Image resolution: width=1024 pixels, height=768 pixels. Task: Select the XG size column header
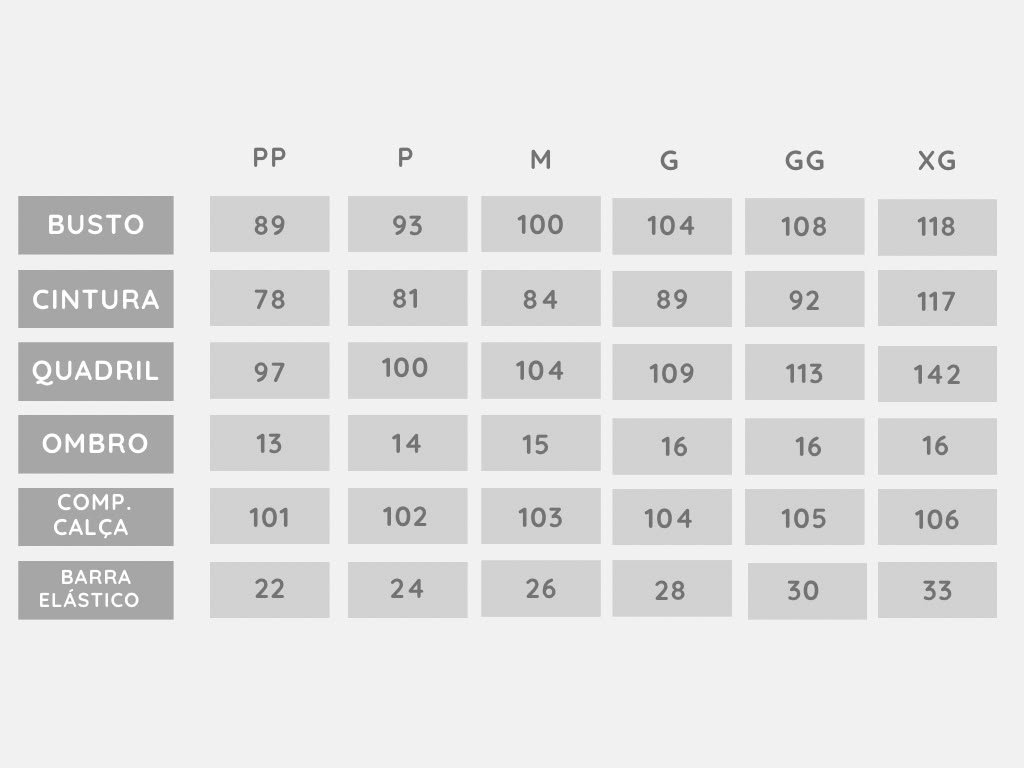[x=937, y=161]
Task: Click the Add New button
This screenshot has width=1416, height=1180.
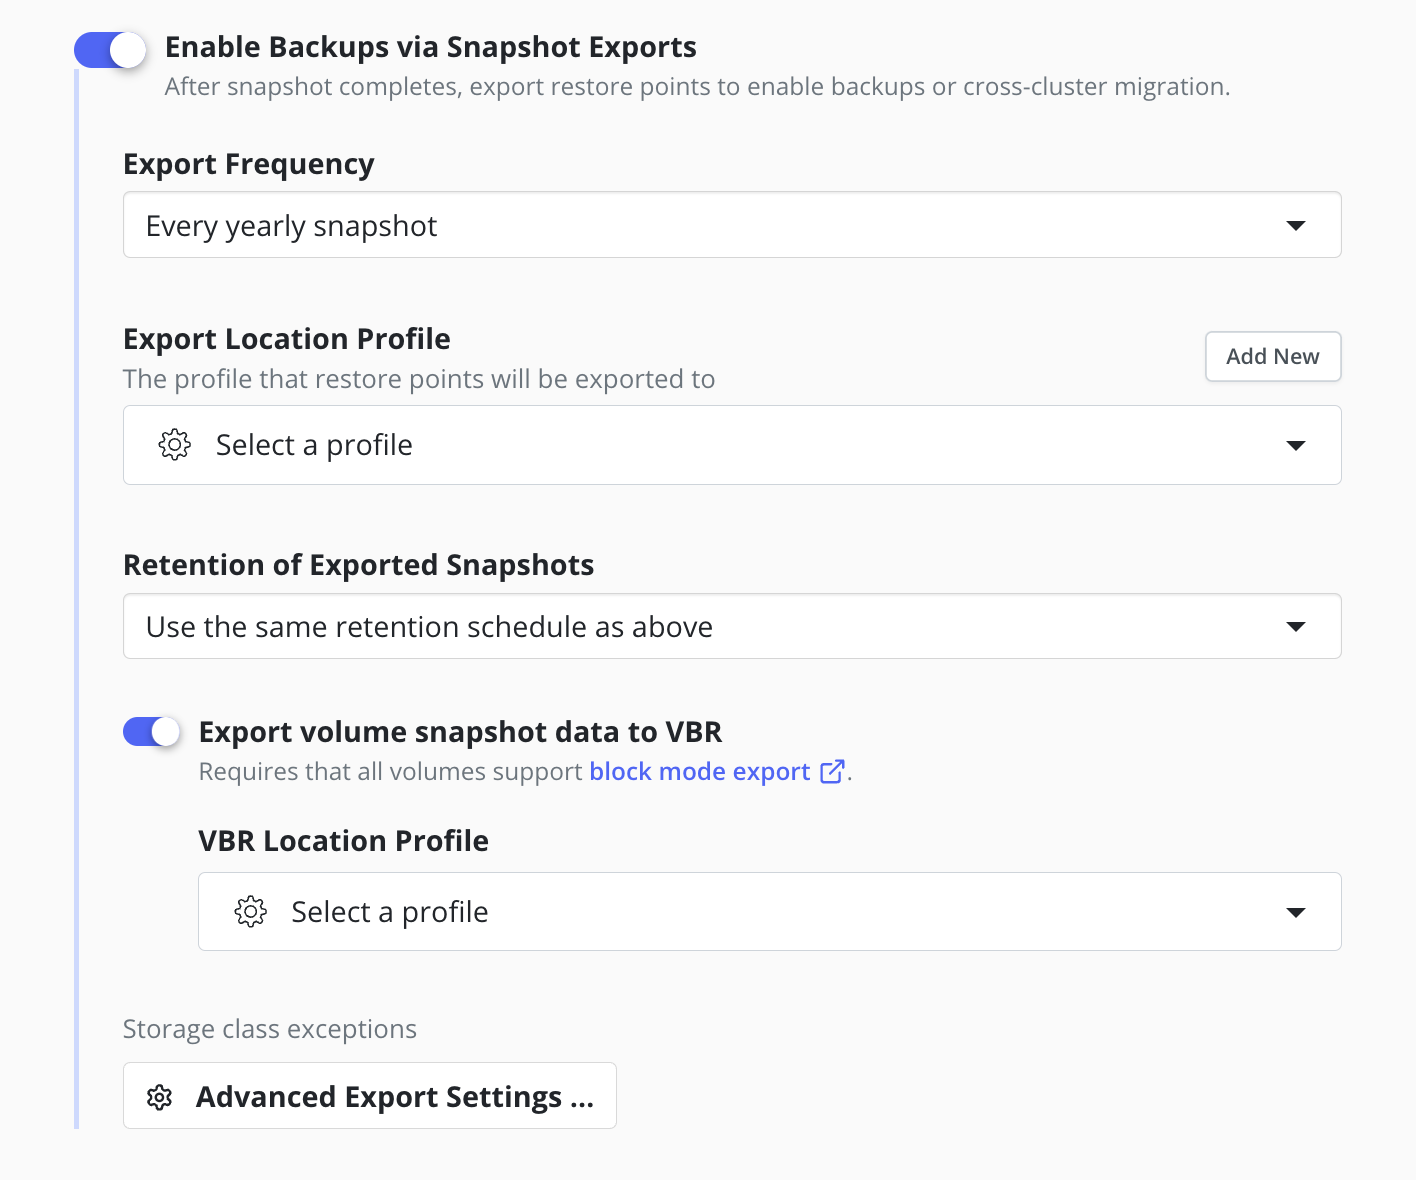Action: (1273, 357)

**Required action:** Lines from the one with "Task: Click the Add New button" through the final line of the listing above: copy them exactly, both ends included, and omit every picture.

**Result below:**
Task: Click the Add New button
This screenshot has width=1416, height=1180.
Action: (1273, 357)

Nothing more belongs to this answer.